Souffle, souffle, vent, d’hiver, — tu n’es point si méchant — que l’ingratitude de l’homme ; — ta dent n’est pas si aiguë, — car on ne te voit pas, — quoique ton souffle soit rude. — Hé ! ho ! chante, hé ! ho ! dans le houx vert. — L’amour n’est que folie, l’amitié n’est que feinte. — Hé ! ho ! Dans le houx vert ! — Cette vie est toute réjouie.


Parmi eux se trouve une âme plus souffrante, Jacques le mélancolique, un des personnages les plus chers à Shakspeare, masque transparent derrière lequel on voit le visage du poète. Il est triste parce qu’il est tendre ; il sent trop vivement le contact des choses, et ce qui laisse indifférens les autres le fait pleurer[1]. Il ne gronde pas, il s’afflige ; il ne raisonne pas, il s’émeut ; il n’a pas l’esprit combattant d’un moraliste réformateur ; c’est une âme malade et fatiguée de vivre. L’imagination passionnée mène vite au dégoût. Pareille à l’opium, elle exalte et elle brise. Elle emmène l’homme dans la plus haute philosophie, puis le laisse retomber dans des caprices d’enfant. Jacques quitte les autres brusquement, et s’en va dans les coins du bois pour être seul. Il aime sa tristesse, et ne voudrait pas la changer contre la joie. Rencontrant Orlando, il lui dit : « Rosalinde est le nom de votre maîtresse ? — Justement. — Je n’aime pas son nom. » On voit qu’il a des boutades de femme nerveuse. Il se choque de ce qu’Orlando écrit des sonnets sur les arbres de la forêt. Il est bizarre, et trouve des sujets de peine et de gaieté là où les autres ne verraient rien de semblable. « Un bouffon ! un bouffon ! j’ai rencontré un bouffon dans la forêt, un bouffon en habit bariolé. Pauvre monde que le nôtre ! Aussi vrai que je vis de pain, j’ai rencontré un bouffon qui s’était couché et se chauffait au soleil, et maudissait madame la Fortune en bons termes, en bons termes choisis. Un bouffon en habit bariolé ! » L’entendant moraliser de la sorte, il s’est mis à rire de ce qu’un bouffon pût être si méditatif, et il a ri une heure durant : « O noble bouffon ! digne bouffon ! L’habit bariolé est le seul habit.
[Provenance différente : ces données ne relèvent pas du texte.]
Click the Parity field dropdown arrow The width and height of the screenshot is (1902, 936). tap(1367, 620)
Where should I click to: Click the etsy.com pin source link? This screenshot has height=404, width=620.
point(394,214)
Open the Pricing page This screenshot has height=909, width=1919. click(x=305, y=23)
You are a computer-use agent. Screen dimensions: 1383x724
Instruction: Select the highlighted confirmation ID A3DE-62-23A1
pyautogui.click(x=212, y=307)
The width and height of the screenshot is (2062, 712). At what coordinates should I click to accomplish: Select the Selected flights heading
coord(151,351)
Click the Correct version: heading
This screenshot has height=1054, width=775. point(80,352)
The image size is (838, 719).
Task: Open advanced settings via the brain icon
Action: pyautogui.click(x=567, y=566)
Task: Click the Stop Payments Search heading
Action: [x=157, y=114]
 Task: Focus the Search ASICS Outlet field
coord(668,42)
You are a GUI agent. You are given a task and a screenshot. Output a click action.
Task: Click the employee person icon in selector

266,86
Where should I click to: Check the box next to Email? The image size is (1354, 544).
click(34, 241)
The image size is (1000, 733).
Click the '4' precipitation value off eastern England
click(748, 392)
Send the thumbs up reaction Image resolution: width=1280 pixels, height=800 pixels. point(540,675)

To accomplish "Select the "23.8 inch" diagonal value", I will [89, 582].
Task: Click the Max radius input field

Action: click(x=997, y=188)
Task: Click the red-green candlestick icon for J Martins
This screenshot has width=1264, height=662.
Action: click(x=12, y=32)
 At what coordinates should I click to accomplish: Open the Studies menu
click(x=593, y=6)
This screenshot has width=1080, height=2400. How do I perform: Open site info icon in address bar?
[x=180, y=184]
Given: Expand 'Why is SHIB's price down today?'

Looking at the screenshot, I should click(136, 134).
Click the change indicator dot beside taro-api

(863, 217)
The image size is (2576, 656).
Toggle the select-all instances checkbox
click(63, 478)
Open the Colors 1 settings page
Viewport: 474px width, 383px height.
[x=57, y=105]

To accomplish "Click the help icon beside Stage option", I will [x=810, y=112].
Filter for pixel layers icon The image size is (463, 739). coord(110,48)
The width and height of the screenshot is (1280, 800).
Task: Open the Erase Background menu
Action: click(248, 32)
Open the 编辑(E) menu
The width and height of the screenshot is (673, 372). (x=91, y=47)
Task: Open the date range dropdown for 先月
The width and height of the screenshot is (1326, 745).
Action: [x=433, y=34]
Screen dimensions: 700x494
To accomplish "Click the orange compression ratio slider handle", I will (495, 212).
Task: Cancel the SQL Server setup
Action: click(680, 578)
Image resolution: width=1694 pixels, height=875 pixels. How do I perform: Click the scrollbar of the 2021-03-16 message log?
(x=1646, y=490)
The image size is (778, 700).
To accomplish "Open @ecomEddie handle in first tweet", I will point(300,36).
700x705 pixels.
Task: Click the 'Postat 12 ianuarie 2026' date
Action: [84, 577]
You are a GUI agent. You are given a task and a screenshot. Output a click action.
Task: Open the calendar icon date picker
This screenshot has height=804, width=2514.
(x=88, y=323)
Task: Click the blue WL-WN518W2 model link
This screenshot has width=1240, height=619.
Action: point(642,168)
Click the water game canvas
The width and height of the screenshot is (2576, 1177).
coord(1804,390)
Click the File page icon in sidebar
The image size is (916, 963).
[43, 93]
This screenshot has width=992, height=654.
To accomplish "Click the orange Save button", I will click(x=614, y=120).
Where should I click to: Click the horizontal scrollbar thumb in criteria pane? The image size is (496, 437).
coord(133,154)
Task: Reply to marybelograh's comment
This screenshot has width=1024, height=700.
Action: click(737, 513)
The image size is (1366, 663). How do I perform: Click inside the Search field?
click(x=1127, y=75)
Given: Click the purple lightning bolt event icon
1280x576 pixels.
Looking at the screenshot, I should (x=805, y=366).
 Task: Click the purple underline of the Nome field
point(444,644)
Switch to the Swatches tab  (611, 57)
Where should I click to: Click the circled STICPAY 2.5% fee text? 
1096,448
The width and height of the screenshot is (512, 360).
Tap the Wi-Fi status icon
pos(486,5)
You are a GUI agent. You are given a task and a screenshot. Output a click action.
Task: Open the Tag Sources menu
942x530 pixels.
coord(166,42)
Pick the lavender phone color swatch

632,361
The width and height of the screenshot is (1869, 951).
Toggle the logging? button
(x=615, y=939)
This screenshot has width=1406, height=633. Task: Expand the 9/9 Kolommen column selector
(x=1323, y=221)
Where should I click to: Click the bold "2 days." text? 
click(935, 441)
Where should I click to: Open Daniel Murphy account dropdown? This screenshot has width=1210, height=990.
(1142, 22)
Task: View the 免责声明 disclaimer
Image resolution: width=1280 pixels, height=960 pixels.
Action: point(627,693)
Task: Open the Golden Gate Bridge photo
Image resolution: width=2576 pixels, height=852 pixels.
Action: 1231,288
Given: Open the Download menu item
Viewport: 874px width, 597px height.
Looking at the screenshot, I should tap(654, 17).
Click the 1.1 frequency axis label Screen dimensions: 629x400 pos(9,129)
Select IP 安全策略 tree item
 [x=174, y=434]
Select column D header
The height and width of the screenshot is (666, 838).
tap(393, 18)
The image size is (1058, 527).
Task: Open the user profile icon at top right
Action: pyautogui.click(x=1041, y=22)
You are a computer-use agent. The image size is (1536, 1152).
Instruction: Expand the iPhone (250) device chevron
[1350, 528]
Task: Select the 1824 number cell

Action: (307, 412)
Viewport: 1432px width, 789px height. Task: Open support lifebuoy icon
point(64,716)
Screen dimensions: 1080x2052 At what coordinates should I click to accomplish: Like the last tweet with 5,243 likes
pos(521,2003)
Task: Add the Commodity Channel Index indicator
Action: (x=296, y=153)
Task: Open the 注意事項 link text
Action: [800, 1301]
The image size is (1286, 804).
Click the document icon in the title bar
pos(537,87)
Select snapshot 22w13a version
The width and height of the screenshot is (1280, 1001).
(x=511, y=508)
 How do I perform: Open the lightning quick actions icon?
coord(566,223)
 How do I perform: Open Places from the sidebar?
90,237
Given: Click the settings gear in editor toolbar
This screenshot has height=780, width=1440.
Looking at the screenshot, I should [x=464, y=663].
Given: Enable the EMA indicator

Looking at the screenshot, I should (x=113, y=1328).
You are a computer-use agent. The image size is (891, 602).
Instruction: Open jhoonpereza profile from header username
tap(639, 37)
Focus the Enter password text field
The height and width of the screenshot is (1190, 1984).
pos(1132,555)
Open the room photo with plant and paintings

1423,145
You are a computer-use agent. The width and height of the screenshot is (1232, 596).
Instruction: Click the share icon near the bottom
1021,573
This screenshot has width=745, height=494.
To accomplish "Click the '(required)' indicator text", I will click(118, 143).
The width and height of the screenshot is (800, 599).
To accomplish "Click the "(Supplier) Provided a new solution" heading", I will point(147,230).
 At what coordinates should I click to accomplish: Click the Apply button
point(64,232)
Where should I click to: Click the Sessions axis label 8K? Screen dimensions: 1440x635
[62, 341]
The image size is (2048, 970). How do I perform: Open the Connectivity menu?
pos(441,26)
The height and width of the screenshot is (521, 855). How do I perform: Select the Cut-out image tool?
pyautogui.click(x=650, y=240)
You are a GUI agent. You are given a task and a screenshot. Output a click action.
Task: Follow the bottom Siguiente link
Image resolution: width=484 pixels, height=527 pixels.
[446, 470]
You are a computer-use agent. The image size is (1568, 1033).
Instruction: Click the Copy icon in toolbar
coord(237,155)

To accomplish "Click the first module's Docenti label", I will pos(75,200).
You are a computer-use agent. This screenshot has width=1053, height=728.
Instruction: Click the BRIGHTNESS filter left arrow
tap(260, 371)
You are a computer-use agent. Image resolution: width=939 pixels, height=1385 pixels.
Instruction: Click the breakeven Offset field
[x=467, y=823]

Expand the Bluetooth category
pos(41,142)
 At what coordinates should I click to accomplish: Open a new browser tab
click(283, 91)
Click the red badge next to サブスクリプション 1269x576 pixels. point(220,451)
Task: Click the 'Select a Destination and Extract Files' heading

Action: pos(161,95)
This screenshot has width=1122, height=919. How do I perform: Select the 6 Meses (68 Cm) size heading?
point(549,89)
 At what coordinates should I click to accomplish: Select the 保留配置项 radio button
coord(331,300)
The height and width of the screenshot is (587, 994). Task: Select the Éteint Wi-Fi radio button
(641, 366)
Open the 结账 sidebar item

Oh ! que ne suis-je un bouffon ! Mon ambition est d’avoir un habit bariolé comme lui. » Un instant après, il revient à ses dissertations mélancoliques, peintures éclatantes, dont la vivacité explique son caractère et trahit Shakspeare, qui se cache sous son nom.

  1. Comparez Jacques à Alceste. C’est le contraste d’un misanthrope par raisonnement et d’un misanthrope par imagination.